As far as the grain base, I’m partial to farro, which is a great quick-cooking grain with rich, nutty flavor and a satisfying chewy texture. It’s also packed with fiber, protein, and B-vitamins. If you’re sensitive to gluten or prefer other whole-grains, feel free to swap the farro for brown rice, quinoa, or buckwheat.Nutty, salty, and hearty, this delicious grain bowl deserves a regular spot in your lunch or dinner rotation.
- 3 Tbsp. extra-virgin olive oil, divided
- 1 small globe eggplant, cut into cubes (about 3½ cups)
- ½ tsp. kosher salt, divided
- ½ tsp. freshly ground black pepper, divided
- Pinch of crushed red pepper flakes (optional)
- 8 ounces halloumi cheese, cut into ⅓-in.-thick slices
- 2 Tbsp. fresh lemon juice
- 2 tsp. fresh chopped dill, plus extra for garnish
- 1 tsp. Dijon mustard
- ¼ tsp. garlic powder
- 2 Tbsp. plain whole-milk Greek yogurt
- 2 cups cooked farro (or grain of choice)
- 1 cup halved cherry tomatoes
- 1 cup thinly sliced English cucumbers
- 1 cup canned chickpeas, rinsed and drained
- Heat 1 Tbsp. of the oil in a large nonstick skillet over medium. Add eggplant; cook 6 to 8 minutes, stirring occasionally, until golden and soft. Season with ¼ tsp. each of the salt and pepper, plus a pinch of crushed red pepper flakes. Set aside.
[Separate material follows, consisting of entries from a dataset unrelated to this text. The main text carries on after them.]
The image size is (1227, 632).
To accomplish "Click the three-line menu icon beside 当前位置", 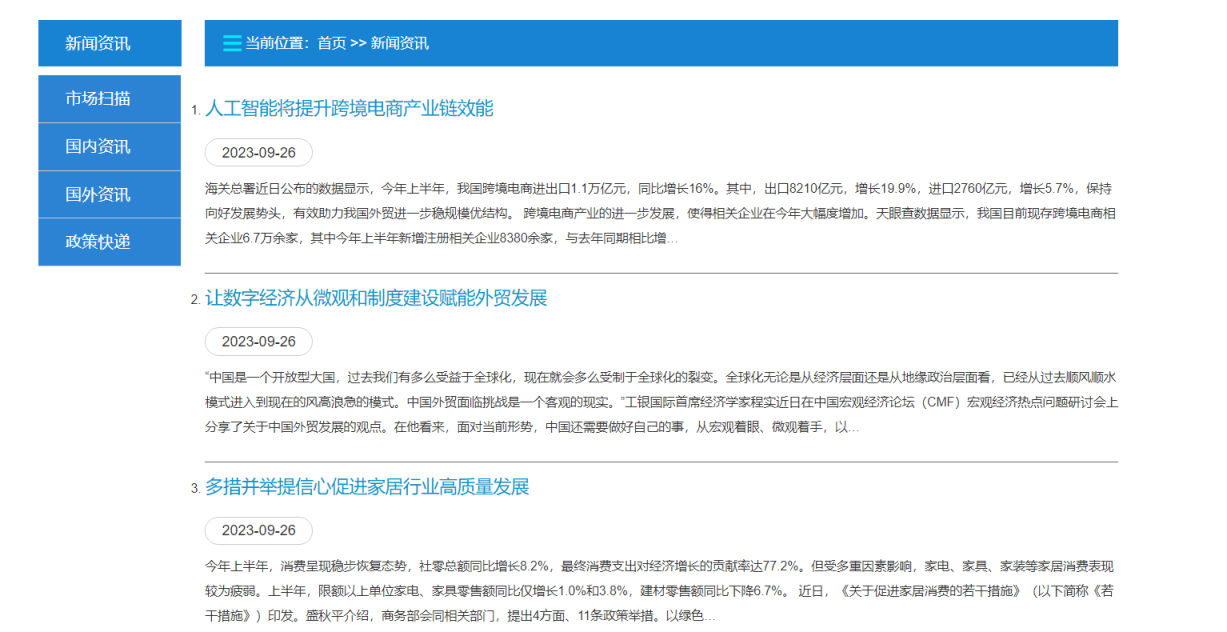I will click(231, 43).
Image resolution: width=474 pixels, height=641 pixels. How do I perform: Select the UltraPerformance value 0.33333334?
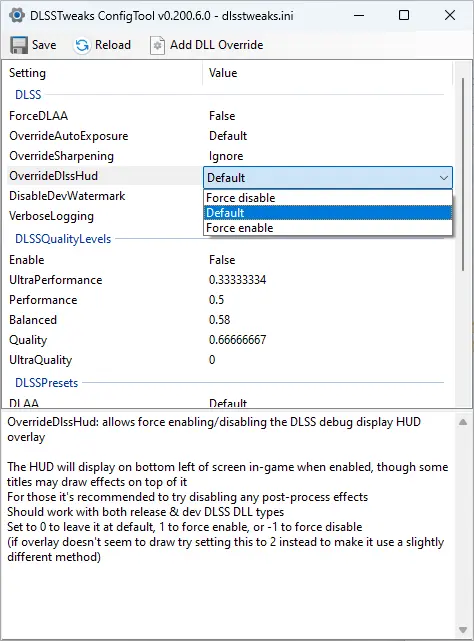point(238,280)
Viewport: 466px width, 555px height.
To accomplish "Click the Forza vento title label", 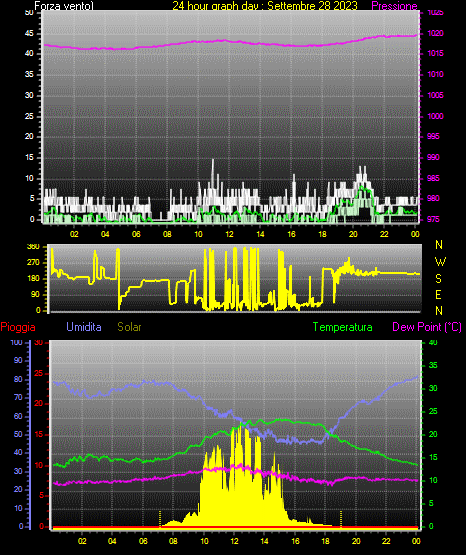I will [x=64, y=6].
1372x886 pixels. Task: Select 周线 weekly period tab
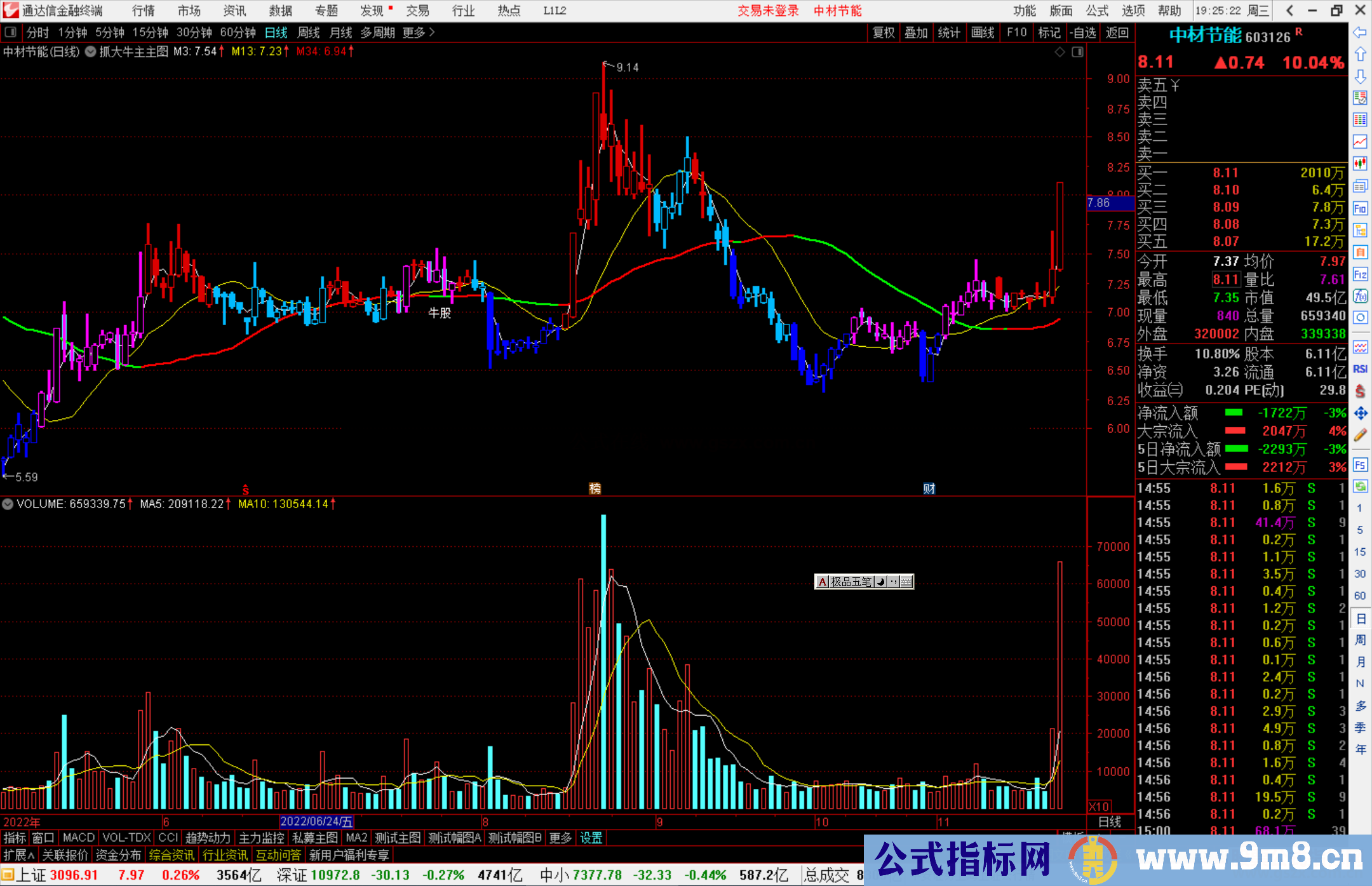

- Add an additional 1 Tbsp. oil to the pan and increase heat to medium-high. Pat halloumi dry and add to pan in a single layer. Cook, turning once, until golden brown, 1½ to 4 minutes total. Transfer to a plate.
- Combine remaining 1 Tbsp. olive oil with lemon juice, dill, mustard, garlic powder, and remaining ¼ tsp. salt and black pepper; stir with a whisk. Whisk in yogurt in 1 Tbsp. increments until smooth.
- To assemble bowls, divide farro evenly into each of 4 bowls. Top evenly with cooked eggplant and halloumi cheese. Add tomatoes, cucumber, and chickpeas evenly to each bowl. Drizzle each serving with 1-2 Tbsp. lemon-dill sauce. Garnish with extra dill, if desired.